## What is required
Starting at the top of the data and ending with the line that holds "This screenshot has height=683, width=857.", transcribe each line exactly; include both ends.

## Dataset records
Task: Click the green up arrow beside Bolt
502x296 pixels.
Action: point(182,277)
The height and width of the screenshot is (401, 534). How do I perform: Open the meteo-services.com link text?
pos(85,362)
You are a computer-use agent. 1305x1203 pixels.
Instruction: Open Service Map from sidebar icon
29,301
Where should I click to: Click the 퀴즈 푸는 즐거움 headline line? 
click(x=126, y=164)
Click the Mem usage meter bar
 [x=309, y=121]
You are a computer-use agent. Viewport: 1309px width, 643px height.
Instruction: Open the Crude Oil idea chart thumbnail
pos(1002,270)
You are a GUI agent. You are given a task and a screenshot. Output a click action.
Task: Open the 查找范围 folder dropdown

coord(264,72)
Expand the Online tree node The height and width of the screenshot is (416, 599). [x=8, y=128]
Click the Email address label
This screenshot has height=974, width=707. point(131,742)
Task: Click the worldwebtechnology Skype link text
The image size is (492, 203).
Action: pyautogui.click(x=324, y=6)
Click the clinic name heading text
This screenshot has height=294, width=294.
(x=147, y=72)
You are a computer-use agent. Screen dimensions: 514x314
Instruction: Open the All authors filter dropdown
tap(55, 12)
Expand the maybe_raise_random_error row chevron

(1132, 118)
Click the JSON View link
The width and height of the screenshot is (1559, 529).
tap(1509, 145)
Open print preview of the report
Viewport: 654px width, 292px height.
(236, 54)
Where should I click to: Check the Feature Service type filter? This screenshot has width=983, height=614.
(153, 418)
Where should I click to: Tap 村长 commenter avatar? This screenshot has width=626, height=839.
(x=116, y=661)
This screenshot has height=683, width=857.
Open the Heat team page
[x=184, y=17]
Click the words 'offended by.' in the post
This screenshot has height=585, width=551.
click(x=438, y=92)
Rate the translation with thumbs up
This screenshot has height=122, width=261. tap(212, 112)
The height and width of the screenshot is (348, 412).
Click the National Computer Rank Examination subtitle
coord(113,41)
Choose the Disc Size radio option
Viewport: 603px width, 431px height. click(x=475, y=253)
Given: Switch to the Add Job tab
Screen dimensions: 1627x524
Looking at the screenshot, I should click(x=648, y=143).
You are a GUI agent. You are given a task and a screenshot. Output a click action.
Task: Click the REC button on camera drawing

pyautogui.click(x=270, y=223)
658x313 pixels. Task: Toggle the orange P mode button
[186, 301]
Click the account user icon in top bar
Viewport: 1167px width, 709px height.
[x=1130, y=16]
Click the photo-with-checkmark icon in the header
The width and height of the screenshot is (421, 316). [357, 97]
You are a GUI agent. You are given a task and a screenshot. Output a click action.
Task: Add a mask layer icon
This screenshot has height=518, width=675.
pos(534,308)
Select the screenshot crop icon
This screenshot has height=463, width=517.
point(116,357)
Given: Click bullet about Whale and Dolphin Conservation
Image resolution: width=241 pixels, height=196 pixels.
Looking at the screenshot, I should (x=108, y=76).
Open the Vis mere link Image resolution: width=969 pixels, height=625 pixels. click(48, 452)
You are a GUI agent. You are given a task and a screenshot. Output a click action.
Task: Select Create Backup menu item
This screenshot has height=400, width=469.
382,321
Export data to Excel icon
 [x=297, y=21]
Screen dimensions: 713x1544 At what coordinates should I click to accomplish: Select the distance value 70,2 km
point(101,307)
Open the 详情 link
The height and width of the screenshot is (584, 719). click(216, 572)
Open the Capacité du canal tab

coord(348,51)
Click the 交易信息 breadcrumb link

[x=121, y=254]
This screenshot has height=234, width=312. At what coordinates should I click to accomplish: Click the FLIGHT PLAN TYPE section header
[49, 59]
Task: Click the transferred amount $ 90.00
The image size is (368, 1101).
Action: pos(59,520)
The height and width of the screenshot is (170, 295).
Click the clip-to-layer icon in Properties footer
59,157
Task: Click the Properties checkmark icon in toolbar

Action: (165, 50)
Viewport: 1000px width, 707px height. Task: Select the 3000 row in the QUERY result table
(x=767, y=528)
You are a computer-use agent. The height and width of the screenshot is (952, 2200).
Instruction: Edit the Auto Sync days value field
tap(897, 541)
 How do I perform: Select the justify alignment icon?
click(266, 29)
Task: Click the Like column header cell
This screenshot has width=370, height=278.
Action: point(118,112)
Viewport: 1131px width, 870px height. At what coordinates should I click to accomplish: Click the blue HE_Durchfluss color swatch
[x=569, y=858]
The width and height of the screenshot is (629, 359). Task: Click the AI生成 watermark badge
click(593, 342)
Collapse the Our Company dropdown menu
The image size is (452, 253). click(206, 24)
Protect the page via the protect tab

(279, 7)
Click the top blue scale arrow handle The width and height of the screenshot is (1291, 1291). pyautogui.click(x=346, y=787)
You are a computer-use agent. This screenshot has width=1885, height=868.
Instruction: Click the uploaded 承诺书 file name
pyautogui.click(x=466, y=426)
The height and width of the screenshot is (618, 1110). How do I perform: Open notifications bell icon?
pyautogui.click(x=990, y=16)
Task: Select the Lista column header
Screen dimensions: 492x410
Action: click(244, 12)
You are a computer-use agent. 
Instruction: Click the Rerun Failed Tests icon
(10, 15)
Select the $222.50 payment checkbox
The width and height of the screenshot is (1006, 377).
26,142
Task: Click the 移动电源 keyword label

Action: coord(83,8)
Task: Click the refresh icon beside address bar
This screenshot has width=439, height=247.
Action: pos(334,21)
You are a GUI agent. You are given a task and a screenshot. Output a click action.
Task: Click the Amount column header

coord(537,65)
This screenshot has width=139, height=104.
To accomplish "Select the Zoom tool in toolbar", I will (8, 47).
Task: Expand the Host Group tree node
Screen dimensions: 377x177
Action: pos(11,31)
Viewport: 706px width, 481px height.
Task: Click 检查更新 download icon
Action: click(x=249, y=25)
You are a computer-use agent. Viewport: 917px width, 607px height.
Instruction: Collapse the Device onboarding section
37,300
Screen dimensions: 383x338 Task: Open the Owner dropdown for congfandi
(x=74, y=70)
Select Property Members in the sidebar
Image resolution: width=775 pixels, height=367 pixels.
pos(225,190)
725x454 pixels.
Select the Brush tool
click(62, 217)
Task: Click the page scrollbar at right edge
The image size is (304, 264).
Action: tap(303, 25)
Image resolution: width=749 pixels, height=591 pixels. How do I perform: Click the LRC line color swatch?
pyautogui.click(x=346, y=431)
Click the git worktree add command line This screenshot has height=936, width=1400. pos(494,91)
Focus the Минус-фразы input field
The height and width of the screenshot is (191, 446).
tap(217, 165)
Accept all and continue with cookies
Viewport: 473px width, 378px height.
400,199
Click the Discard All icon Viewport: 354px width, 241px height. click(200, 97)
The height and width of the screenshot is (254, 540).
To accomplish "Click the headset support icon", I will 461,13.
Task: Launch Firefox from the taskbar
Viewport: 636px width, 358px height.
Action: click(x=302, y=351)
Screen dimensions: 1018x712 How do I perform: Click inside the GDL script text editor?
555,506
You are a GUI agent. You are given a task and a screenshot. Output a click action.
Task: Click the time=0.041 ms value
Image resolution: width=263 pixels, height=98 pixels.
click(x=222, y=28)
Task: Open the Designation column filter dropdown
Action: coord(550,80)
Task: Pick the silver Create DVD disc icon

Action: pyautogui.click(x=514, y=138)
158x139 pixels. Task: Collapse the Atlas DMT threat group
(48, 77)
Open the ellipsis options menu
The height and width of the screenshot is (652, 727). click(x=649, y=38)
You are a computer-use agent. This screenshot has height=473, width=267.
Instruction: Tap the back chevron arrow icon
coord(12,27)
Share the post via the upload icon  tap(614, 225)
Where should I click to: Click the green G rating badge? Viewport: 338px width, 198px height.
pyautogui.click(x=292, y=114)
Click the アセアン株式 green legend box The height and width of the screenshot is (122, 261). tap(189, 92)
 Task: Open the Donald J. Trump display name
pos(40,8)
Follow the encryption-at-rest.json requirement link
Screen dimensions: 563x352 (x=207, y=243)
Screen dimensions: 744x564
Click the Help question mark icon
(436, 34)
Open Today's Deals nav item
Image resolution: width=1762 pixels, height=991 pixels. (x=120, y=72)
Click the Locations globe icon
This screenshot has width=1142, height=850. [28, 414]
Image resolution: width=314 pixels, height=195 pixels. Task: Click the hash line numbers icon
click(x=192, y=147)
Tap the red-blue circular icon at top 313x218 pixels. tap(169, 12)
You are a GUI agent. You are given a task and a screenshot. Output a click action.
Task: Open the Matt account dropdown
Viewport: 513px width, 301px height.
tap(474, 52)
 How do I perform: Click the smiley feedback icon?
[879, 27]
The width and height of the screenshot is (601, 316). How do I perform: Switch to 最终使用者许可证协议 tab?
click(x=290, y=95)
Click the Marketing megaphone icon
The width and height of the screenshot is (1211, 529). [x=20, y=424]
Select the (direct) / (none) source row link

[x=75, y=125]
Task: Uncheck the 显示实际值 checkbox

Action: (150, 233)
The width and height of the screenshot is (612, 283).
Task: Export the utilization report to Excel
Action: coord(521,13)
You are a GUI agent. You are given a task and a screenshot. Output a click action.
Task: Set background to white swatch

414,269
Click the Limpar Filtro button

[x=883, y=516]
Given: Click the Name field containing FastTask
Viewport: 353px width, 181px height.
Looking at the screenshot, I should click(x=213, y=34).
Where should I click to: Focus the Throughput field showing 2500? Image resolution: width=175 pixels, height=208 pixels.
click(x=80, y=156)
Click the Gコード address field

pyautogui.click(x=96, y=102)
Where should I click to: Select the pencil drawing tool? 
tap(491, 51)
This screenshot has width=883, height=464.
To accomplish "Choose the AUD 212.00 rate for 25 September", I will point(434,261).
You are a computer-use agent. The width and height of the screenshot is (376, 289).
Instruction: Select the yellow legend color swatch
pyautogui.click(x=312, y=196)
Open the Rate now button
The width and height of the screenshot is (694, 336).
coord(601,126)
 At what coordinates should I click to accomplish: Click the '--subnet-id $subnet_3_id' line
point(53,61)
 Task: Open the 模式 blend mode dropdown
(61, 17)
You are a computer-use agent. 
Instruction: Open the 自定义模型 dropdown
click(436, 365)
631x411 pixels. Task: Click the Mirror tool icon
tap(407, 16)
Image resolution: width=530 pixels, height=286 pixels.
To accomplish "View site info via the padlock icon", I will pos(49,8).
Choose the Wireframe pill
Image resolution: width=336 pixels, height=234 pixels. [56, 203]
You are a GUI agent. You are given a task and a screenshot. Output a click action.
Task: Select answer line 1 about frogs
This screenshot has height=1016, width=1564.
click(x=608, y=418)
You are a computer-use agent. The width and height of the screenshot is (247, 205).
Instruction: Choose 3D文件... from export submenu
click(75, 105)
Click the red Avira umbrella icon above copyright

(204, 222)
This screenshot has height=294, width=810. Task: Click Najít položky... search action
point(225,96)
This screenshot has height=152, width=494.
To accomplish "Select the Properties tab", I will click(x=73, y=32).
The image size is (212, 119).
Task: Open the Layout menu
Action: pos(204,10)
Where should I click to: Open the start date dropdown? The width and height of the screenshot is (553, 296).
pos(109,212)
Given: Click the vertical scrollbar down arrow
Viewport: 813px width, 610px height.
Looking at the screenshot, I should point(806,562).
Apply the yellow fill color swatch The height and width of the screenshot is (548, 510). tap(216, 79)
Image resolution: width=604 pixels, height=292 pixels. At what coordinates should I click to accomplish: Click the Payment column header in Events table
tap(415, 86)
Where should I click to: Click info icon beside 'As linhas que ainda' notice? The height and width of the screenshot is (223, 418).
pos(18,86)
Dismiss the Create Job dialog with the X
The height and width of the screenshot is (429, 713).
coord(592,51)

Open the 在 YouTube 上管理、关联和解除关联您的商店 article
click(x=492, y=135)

## Result for this task
Task: Click the green up arrow beside Bolt
502x296 pixels.
Action: point(182,277)
The height and width of the screenshot is (401, 534). How do I perform: Open the meteo-services.com link text?
pos(85,362)
You are a computer-use agent. 1305x1203 pixels.
Instruction: Open Service Map from sidebar icon
29,301
Where should I click to: Click the 퀴즈 푸는 즐거움 headline line? 
click(x=126, y=164)
Click the Mem usage meter bar
 [x=309, y=121]
You are a computer-use agent. Viewport: 1309px width, 643px height.
Instruction: Open the Crude Oil idea chart thumbnail
pos(1002,270)
You are a GUI agent. You are given a task and a screenshot. Output a click action.
Task: Open the 查找范围 folder dropdown

coord(264,72)
Expand the Online tree node The height and width of the screenshot is (416, 599). [x=8, y=128]
Click the Email address label
This screenshot has height=974, width=707. point(131,742)
Task: Click the worldwebtechnology Skype link text
The image size is (492, 203).
Action: pyautogui.click(x=324, y=6)
Click the clinic name heading text
This screenshot has height=294, width=294.
(x=147, y=72)
You are a computer-use agent. Screen dimensions: 514x314
Instruction: Open the All authors filter dropdown
tap(55, 12)
Expand the maybe_raise_random_error row chevron

(1132, 118)
Click the JSON View link
The width and height of the screenshot is (1559, 529).
tap(1509, 145)
Open print preview of the report
Viewport: 654px width, 292px height.
(236, 54)
Where should I click to: Check the Feature Service type filter? This screenshot has width=983, height=614.
(153, 418)
Where should I click to: Tap 村长 commenter avatar? This screenshot has width=626, height=839.
(x=116, y=661)
This screenshot has height=683, width=857.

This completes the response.